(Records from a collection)
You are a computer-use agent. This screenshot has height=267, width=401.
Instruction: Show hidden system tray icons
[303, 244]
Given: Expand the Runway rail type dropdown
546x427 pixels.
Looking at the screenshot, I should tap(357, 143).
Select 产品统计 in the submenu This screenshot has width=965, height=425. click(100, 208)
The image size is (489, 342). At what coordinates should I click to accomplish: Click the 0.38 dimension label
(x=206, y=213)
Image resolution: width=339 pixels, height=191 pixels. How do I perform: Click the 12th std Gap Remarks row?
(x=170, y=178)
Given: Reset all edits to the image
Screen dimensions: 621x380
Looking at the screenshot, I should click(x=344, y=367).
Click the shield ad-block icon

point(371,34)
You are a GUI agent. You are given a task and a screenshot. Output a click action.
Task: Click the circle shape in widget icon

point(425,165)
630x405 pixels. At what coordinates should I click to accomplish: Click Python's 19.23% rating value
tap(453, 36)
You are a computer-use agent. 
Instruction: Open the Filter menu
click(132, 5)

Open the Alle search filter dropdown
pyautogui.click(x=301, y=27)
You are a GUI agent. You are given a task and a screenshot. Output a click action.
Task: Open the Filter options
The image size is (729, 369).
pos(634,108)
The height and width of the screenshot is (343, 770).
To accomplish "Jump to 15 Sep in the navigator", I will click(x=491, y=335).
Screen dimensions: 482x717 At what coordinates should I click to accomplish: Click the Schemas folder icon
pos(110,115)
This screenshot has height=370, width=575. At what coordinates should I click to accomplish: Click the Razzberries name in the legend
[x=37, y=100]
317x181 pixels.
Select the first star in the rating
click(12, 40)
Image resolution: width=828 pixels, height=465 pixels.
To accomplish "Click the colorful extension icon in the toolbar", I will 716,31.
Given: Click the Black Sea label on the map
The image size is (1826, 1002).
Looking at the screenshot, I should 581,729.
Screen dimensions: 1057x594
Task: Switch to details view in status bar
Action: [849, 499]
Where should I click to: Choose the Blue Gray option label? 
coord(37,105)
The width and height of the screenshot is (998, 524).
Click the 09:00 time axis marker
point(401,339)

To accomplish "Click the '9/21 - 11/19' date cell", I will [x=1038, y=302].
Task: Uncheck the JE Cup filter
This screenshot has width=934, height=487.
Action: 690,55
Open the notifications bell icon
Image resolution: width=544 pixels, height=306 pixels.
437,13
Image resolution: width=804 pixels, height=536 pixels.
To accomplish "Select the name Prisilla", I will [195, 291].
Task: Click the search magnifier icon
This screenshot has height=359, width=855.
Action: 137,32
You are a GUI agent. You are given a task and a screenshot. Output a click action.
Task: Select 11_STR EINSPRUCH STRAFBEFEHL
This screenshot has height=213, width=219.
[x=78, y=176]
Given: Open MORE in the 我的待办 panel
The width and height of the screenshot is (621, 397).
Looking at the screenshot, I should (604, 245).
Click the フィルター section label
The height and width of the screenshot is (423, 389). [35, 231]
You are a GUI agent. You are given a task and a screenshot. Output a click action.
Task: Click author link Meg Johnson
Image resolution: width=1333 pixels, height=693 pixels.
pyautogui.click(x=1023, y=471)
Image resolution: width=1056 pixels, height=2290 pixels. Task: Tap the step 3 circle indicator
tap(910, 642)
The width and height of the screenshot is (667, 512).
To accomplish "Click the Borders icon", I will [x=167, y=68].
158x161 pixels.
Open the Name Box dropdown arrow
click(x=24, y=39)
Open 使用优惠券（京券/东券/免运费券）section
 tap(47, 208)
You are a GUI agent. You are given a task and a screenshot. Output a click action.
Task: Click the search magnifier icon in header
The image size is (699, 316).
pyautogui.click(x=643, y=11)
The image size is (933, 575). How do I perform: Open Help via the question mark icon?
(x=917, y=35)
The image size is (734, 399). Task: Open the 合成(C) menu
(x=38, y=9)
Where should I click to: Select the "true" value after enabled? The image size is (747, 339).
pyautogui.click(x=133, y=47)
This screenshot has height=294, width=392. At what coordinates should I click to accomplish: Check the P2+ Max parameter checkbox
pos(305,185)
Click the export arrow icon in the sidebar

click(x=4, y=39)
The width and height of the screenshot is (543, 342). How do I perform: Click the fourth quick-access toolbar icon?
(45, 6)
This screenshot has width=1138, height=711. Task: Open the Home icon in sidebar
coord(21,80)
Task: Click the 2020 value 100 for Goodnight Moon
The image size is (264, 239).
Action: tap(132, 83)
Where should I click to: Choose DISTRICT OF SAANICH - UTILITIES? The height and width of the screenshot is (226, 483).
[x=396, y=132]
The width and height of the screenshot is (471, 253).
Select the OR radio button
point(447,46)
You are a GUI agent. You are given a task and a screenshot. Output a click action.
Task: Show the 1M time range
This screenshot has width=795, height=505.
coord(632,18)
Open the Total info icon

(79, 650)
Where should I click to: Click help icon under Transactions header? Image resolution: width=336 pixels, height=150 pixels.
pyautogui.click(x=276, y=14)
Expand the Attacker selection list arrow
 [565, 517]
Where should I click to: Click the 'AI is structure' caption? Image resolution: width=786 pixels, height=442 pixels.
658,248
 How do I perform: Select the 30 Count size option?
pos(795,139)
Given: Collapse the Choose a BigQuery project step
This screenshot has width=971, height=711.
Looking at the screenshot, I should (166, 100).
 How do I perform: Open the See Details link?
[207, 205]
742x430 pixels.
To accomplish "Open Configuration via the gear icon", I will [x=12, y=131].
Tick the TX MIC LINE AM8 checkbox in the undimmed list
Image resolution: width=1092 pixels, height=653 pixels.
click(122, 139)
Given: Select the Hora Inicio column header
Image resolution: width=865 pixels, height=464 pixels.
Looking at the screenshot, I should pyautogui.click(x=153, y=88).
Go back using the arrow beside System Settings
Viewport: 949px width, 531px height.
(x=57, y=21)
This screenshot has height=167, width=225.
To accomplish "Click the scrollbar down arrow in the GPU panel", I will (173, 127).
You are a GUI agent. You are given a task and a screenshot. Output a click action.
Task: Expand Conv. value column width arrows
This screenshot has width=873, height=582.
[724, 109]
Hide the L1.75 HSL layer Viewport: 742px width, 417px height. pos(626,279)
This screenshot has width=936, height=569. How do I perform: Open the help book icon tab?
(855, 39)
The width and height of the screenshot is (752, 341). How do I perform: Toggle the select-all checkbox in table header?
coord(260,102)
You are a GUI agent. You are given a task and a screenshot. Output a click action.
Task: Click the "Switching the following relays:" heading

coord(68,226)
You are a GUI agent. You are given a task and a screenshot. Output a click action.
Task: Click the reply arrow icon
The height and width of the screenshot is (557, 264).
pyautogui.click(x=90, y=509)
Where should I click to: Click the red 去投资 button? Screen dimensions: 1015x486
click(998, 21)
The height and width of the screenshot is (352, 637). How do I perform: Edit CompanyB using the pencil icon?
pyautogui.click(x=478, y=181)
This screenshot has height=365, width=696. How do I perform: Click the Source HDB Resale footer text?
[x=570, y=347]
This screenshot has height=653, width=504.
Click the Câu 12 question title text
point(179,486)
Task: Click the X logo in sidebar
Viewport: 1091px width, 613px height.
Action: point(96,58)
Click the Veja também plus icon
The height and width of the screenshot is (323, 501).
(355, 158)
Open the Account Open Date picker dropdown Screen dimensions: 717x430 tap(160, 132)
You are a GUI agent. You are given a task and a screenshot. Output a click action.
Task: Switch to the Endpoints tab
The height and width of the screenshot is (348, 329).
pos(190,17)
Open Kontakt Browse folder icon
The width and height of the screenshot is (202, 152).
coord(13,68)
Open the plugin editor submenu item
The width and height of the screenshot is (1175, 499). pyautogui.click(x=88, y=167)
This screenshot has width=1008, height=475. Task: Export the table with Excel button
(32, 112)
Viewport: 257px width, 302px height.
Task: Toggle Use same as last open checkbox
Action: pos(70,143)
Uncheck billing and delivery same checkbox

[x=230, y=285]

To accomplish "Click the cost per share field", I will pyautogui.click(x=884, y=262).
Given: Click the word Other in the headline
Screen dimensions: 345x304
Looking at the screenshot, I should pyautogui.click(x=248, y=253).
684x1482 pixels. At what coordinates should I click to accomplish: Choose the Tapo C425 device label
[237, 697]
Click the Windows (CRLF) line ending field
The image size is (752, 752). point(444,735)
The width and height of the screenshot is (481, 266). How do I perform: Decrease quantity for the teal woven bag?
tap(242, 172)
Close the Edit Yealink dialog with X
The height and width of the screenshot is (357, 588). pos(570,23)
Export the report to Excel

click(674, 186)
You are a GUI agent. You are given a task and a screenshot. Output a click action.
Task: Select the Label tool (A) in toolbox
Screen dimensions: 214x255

- [The problem]: Determine how many lines in the preceding records include the word "magnifier". The answer is that number alone.

- [Solution to the exercise]: 2